Both halls have several buses and a metro station at the door, and as the last trains leave the termini at 1.30 am there is no problem getting home after a concert and dinner. It's a great city for music!
I just wanted to mention my favorite that my daughter gets to perform in. Jordan Hall at NEC, beautiful wood paneled and acoustics are great. Intimate.
The Centre in the Square in Kitchener Ontario is one of the finest halls in Canada.It was built for the Kitchener Waterloo Symphony in the early eighties with the intention of staging Wagners Ring Cycle.That has never happened and now we cant even afford to play in our own hall( $20000.00 rental per concert).Its too small a venue for big rock groups passing through town and too expensive for the KWS.I wonder if it will eventually be torn down to make room for more condos.Very sad.
One of the halls for our orchestra sounds famously bad; muffled, suppressed high frequencies, no reflector above the orchestra, with a brick and stone "picture frame" around the stage.
What is puzzling to me is that all of the local old 5 converted dual-use movie theaters (1920-1940's) sound great. They are medium sized venues, designed before modern acoustic engineering, and obviously not intended for live orchestras.

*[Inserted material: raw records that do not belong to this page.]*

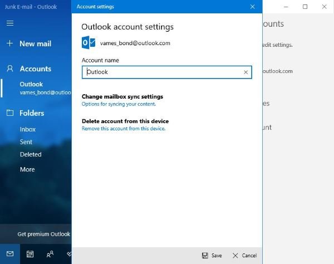The image size is (334, 264).
Task: Click the New mail plus icon
Action: [x=9, y=43]
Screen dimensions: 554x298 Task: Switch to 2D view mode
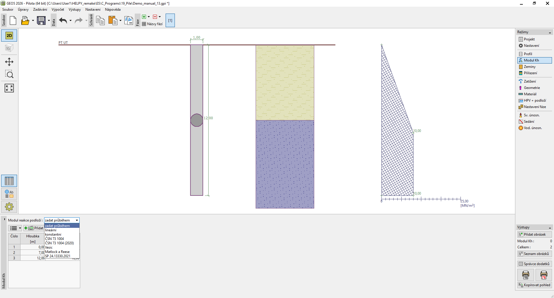tap(9, 36)
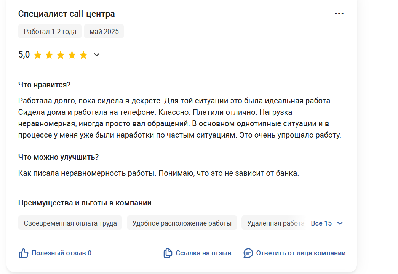This screenshot has width=398, height=274.
Task: Select 'Удобное расположение работы' tag
Action: [182, 223]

I didn't vote, since I haven't yet been to my local venue, the Von Braun Center - Huntsville, AL, USA - mainly due to my schedule and the long driving distance. The hall is way across town from me. Most performances are in the evening, and by 8:30 PM, I'm already starting to fade. Then, too, as I've written before, I have a gut-level aversion to being on the road after dark.

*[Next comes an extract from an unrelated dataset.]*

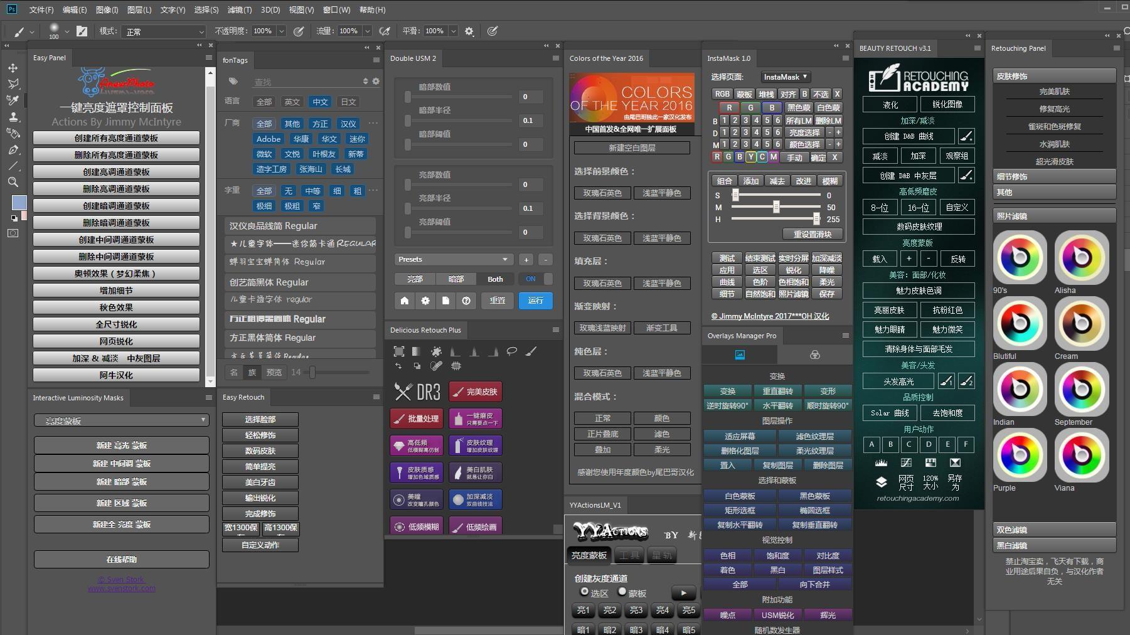Click the InstaMask M slider handle

click(x=776, y=208)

Two other venues mentioned in the blog and earlier comments - Chicago's Symphony Hall and Boston's Symphony Hall - I know well. I played a couple of seasons in the Civic Orchestra of Chicago, the CSO's training school, during my degree program; and Symphony Hall was our place to rehearse and perform.
After my degree program had wrapped, I spent 18 years in Boston. Symphony Hall there had some of the the best acoustics I've ever experienced. And Boston is a great walking town. Any place I needed to be within the city limits, I walked or biked to it. The hall was a 10-minute walk, at most, from my door.